I May Have Undercounted
How many gun cultures are there, anyway?
Almost a decade ago, at the 2018 Rangemaster Tactical Conference, I had a funny interaction with one of the presenters, the late William Aprill. It went something like this:
Aprill: “Gun Culture 2.0, eh?”
Yamane: “Yep.”
Aprill: “I thought we were on Gun Culture 4.5 by now.”
For years I have been trying to forestall even talk of a Gun Culture 3.0—at least until I can finish my book on Gun Culture 2.0.
But speculation about the evolution of gun culture beyond the current self-defense-oriented version persists.
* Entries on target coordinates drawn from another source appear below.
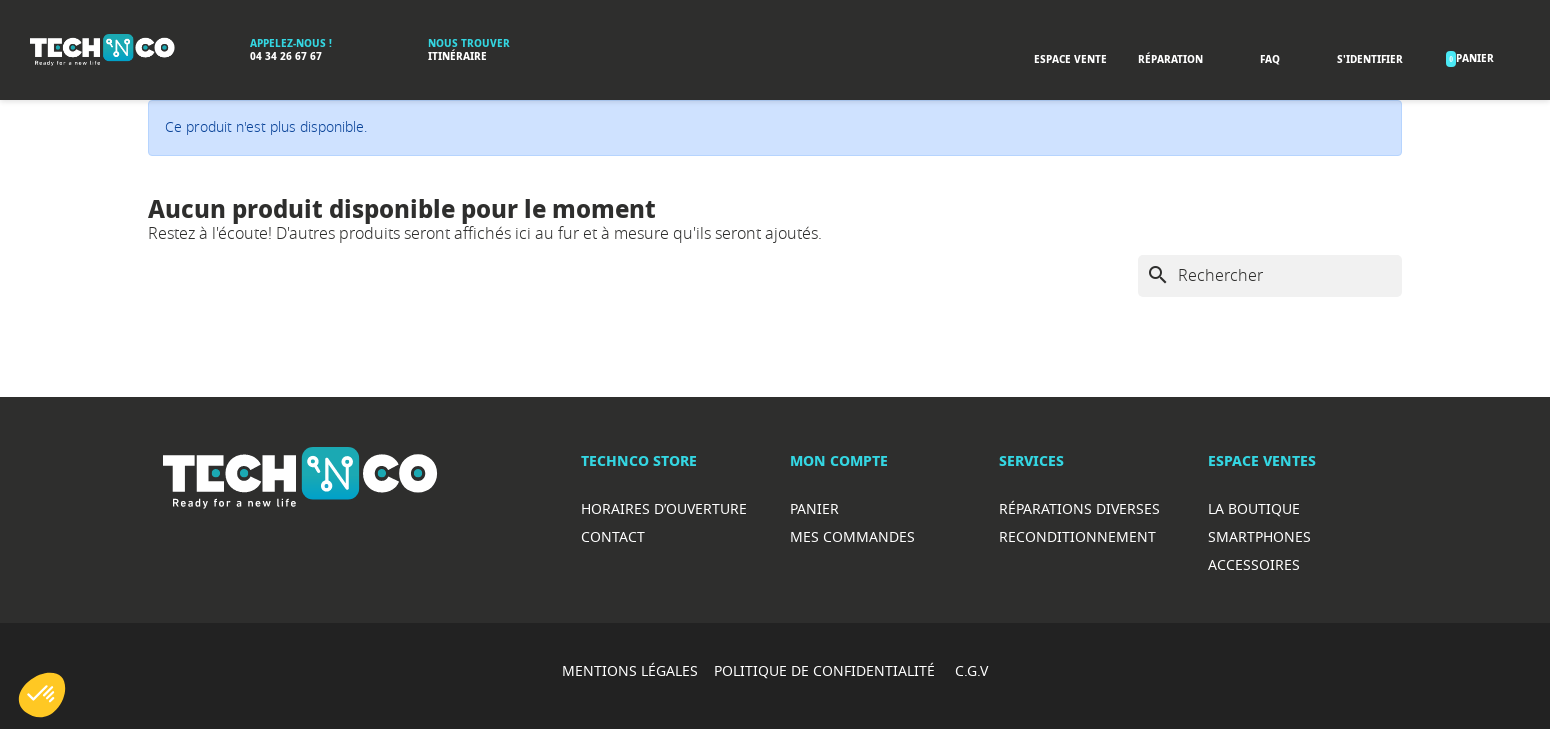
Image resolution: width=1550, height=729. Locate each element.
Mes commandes (852, 536)
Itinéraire (457, 56)
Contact (613, 536)
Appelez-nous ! (291, 43)
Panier (814, 508)
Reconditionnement (1077, 536)
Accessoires (1254, 564)
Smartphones (1259, 536)
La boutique (1254, 508)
For example, I’ve noted recent media interest in the present/future of gun culture by the New York Times and the Danish publication Politiken.
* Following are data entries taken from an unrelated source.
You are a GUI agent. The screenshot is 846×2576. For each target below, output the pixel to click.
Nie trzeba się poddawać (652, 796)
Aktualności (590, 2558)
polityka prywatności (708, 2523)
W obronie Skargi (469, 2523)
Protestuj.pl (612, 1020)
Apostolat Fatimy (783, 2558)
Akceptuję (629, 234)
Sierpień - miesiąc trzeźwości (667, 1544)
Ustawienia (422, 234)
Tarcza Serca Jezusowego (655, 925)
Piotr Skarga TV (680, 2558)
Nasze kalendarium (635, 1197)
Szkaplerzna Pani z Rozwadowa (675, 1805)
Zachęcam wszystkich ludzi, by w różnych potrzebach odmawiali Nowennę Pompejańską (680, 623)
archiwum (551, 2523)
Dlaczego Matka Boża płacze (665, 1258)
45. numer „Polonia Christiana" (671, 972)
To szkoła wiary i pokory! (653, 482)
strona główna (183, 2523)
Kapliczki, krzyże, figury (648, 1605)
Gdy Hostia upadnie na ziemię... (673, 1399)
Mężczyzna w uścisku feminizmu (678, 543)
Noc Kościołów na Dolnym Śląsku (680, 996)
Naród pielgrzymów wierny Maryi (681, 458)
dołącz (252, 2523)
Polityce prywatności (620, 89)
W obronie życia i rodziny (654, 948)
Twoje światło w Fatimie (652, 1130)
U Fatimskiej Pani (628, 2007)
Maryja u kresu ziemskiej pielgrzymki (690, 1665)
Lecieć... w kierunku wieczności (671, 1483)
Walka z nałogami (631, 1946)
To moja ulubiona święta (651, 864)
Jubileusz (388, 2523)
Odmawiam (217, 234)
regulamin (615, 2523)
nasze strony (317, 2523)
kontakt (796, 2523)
In my most comprehensive treatment of Gun Culture 2.0 to date, I conclude with a cautionary note:
The evolution of gun culture I sketch in this article should be viewed as a historically informed heuristic device. Like all heuristic devices, it is a conceptual tool that reduces the complexity of reality to facilitate exploration and analysis, so we must guard against oversimplification or reification of concepts like Gun Culture 2.0.
Rather than engaging in the challenging practice of predicting the future, there is a lot of work to be done to better understand the history of guns and gun culture in America.
Enter Gun Websites. They are proposing nine generations of American firearms culture, based on the co-evolution of “technology, laws, media, social acceptance, concealed carry, competition shooting, and industry growth.”
The Substack post “Nine Generations of American Firearms Culture” explains the framework and details each generation. But as usual, Gun Websites has created a couple of detailed graphics that summarize the perspective.
Far from finding this nine-generation framework threatening to my work on Gun Culture 2.0, I find it very fruitful in thinking about the complexity of American gun culture I’ve always recognized.
What I find most interesting about the nine-generation model is its granularity. Where my framework paints with a broad brush, Gun Websites traces finer-grained shifts across two centuries of firearms history.
I'm seriously considering incorporating this into my Sociology of Guns seminar this fall. Go read the Gun Websites post, look at their graphics, and tell me what you think. Should I use it in Sociology of Guns this fall?





"Culture" internal to the gun owning community different from the broader historical and cultural things happening around it. So many things wrong with this analysis, too many to put in a comment. I will email you a longer document.
Man, the AI slop graphics there are just flat-out distracting.